**DIRECTIVE**
Revise the lines below, from the first one through the line holding "pyautogui.click(x=76, y=67)", inclusive, replacing "dropdown" with "menu" and changing nothing else. Omit the pictures from your answer.

========================

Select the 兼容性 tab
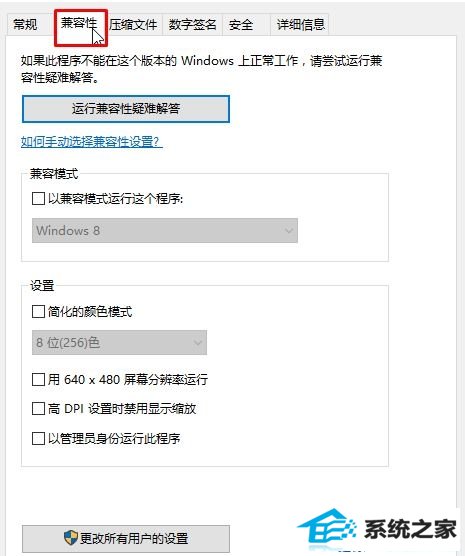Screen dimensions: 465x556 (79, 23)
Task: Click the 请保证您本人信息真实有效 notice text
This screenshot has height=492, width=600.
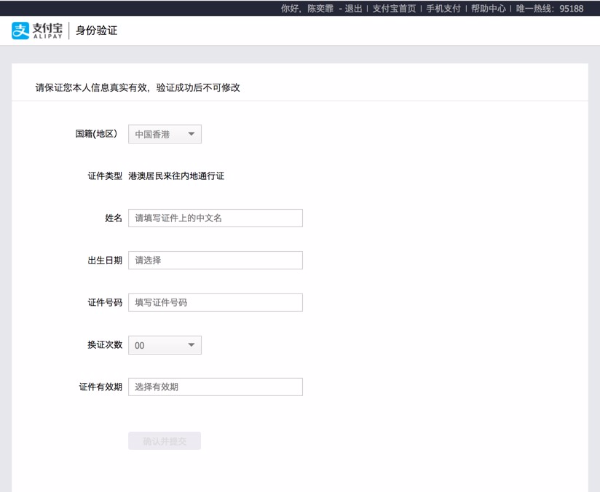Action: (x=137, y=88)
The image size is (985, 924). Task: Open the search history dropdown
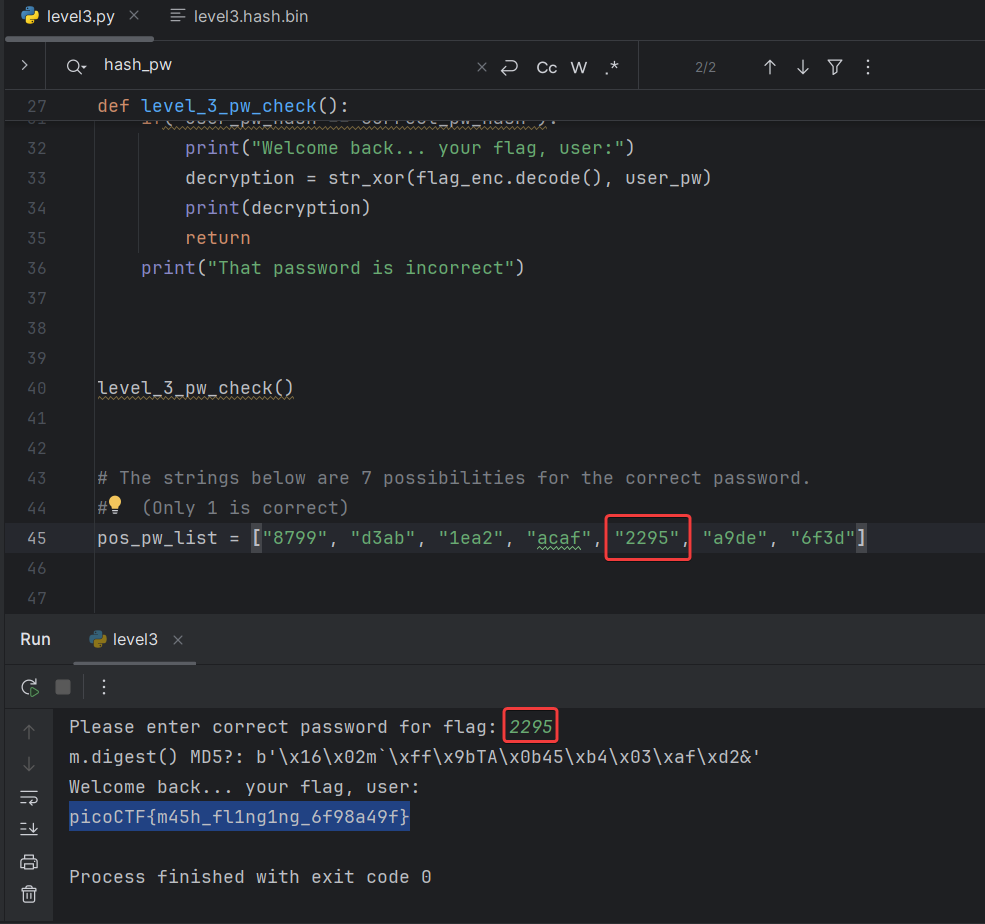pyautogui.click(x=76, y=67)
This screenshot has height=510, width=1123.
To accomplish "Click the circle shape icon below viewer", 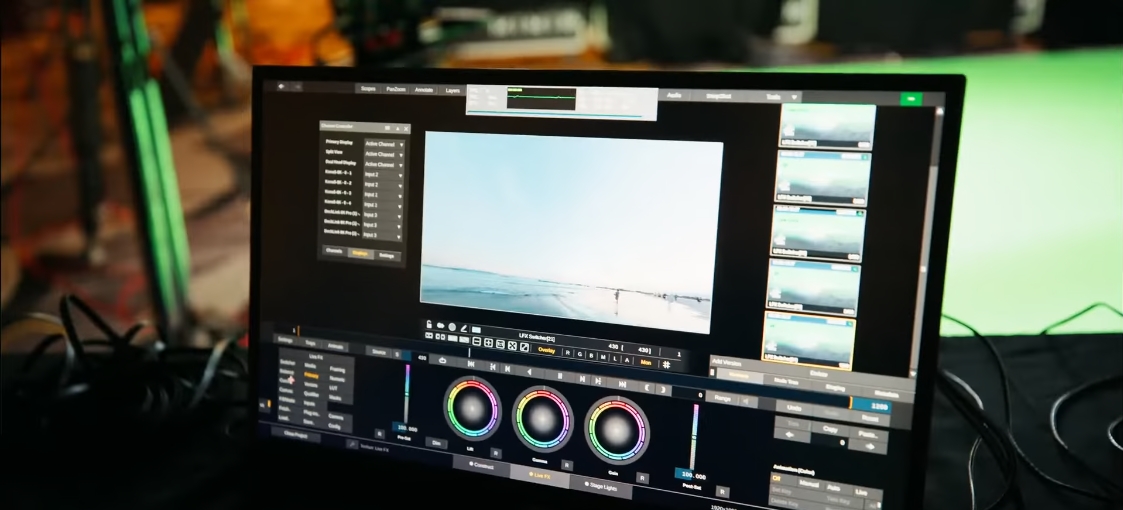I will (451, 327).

========================

**RESULT BELOW**
Select the 兼容性 tab
Screen dimensions: 465x556 (79, 23)
Task: Click the 请保证您本人信息真实有效 notice text
This screenshot has height=492, width=600.
Action: (x=137, y=88)
The image size is (985, 924). Task: Open the search history menu
pyautogui.click(x=76, y=67)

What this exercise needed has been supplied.